As with Dominant White, which comprises over 35 haplotypes, of which several haplotypes were identified in only a single individual or a small family as a result of sporadic mutations, we expect that the roan phenotype is also due to multiple independent haplotypes. It is our intention to sequence a number of unknown roans in other breeds to discover their specific roan haplotype.

This exploratory study, using whole genome sequencing of a small number of roan samples, showcases the ease in which new variant alleles associated with the roan coat color can be discovered. Whole genome sequence data allowed us to examine the expansive intergenic regions neighboring KIT. For the current report, the limited number of non-roan horses examined using WGS increased the likelihood of variant dropout due to chance missingness of low-frequency variations in the population. By utilizing more broad sampling with WGS in the future, we hope to limit that dropout.

4. Conclusions

As proposed in our previous paper [5], we used whole genome sequencing to generate an average of 40× coverage for a sample of horses that included some unknown roan variants. The whole genome sequencing (WGS) of several RN1 and RN2 samples allowed us to re-analyze the KIT region, confirming the previously detected roan variants, while performing WGS on unknown roan samples provided new variants, defining a third roan haplotype, RN3. Together with the roan RN1 and RN2 haplotypes discovered previously, we estimate that these three haplotypes account for the vast majority (~90–95%) of roan phenotypes in American Quarter Horses and American Paint Horses, and all three haplotypes were likely proliferated by popular stallions. As such, we expect the majority of roan horses in the American Quarter Horse population to be assigned one of these three haplotypes. Overall, the RN3 haplotype is likely present in <1% of all horses. As stated in the previous study, these haplotypes are in linkage disequilibrium with roan, and may not be the causative variant.
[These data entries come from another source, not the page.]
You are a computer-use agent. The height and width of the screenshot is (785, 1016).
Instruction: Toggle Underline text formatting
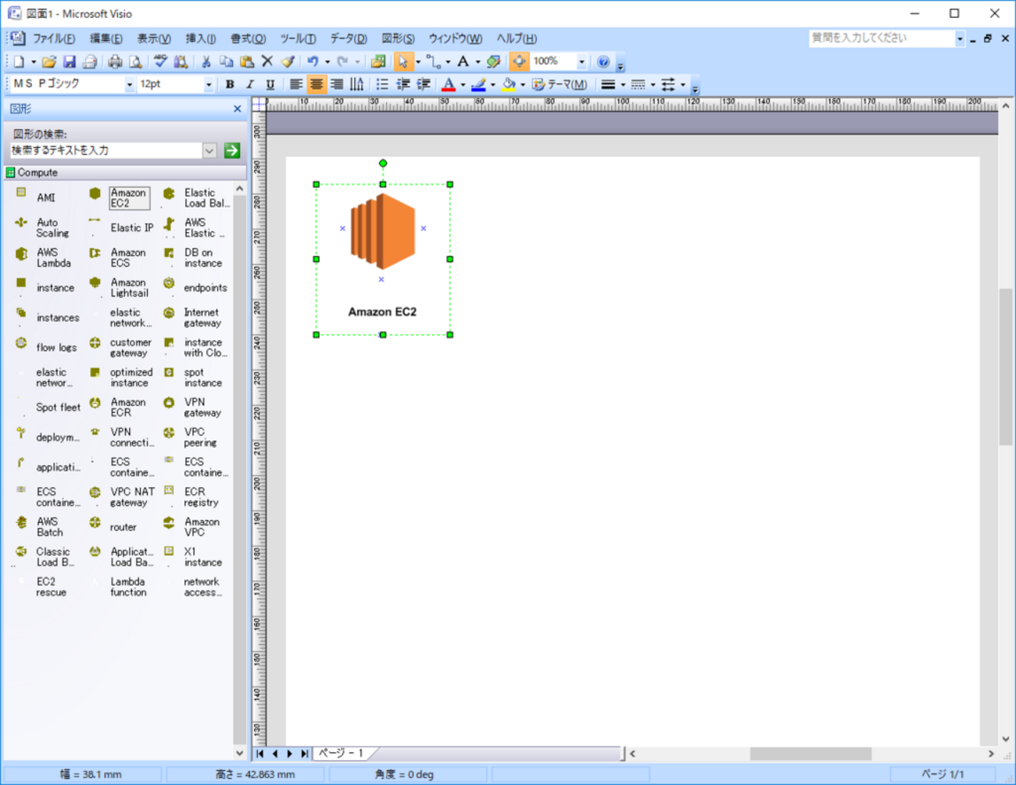point(270,84)
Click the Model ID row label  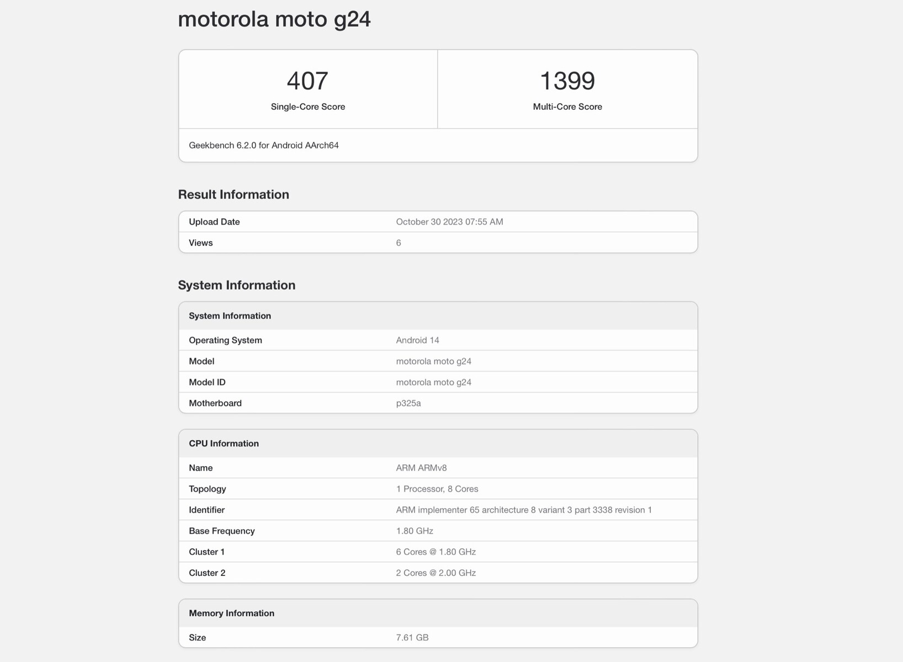tap(207, 382)
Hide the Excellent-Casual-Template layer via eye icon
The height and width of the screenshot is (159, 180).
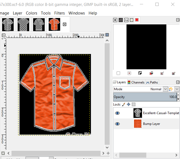pyautogui.click(x=117, y=113)
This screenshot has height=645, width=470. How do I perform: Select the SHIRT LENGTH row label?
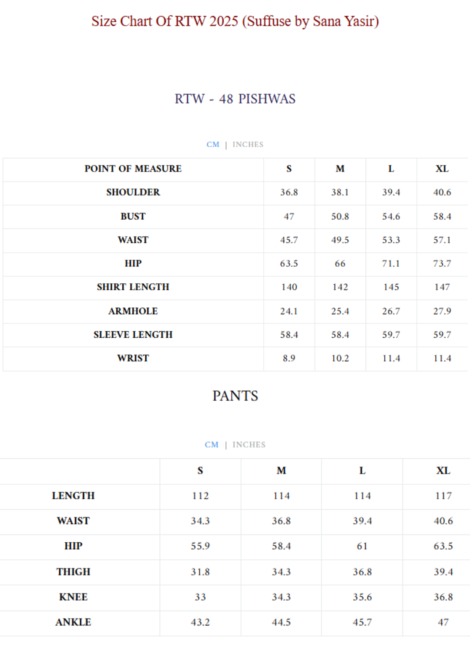pyautogui.click(x=133, y=287)
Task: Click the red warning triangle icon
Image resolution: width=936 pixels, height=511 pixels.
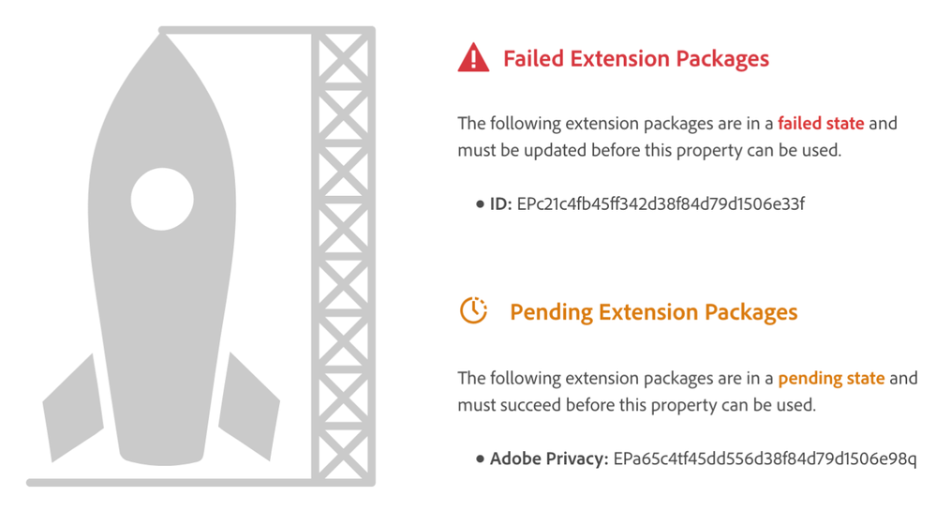Action: pyautogui.click(x=473, y=59)
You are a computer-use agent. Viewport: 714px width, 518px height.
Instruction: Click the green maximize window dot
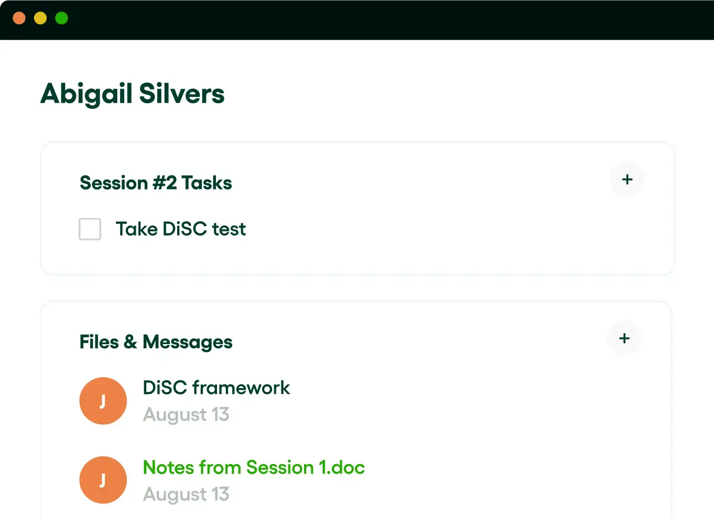pyautogui.click(x=61, y=18)
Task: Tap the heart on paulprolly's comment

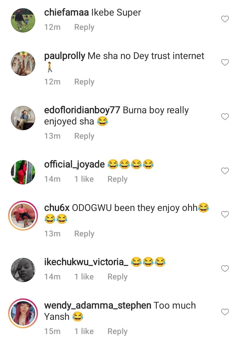Action: pyautogui.click(x=225, y=62)
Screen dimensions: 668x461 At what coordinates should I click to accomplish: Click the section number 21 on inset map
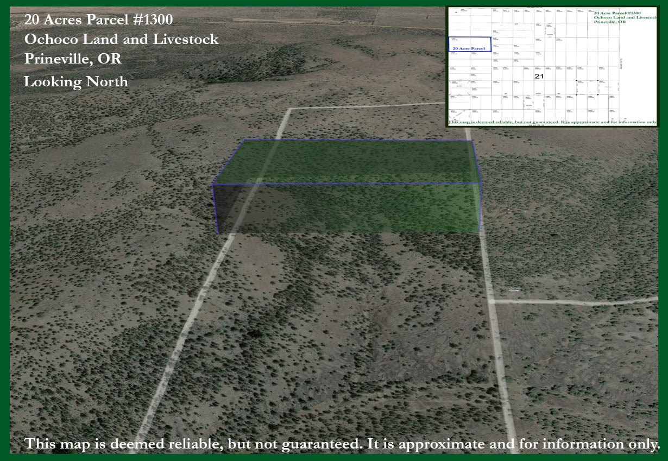[x=539, y=77]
As the RN haplotypes extended beyond the borders of the KIT gene, whole genome sequencing is the most logical and cost-effective method to investigate the variants associated with roan.

For other breeds, such as Arabian, Belgian Draft, Clydesdale, Gypsy Cob, Tennessee Walker, and Shire horses, more research into these roan phenotypes is needed, and this is ongoing. So far, only RN1 is detectable in these breeds, covering approximately 50% of the roan horses in these breeds. Therefore, other roan haplotypes might yet be discovered.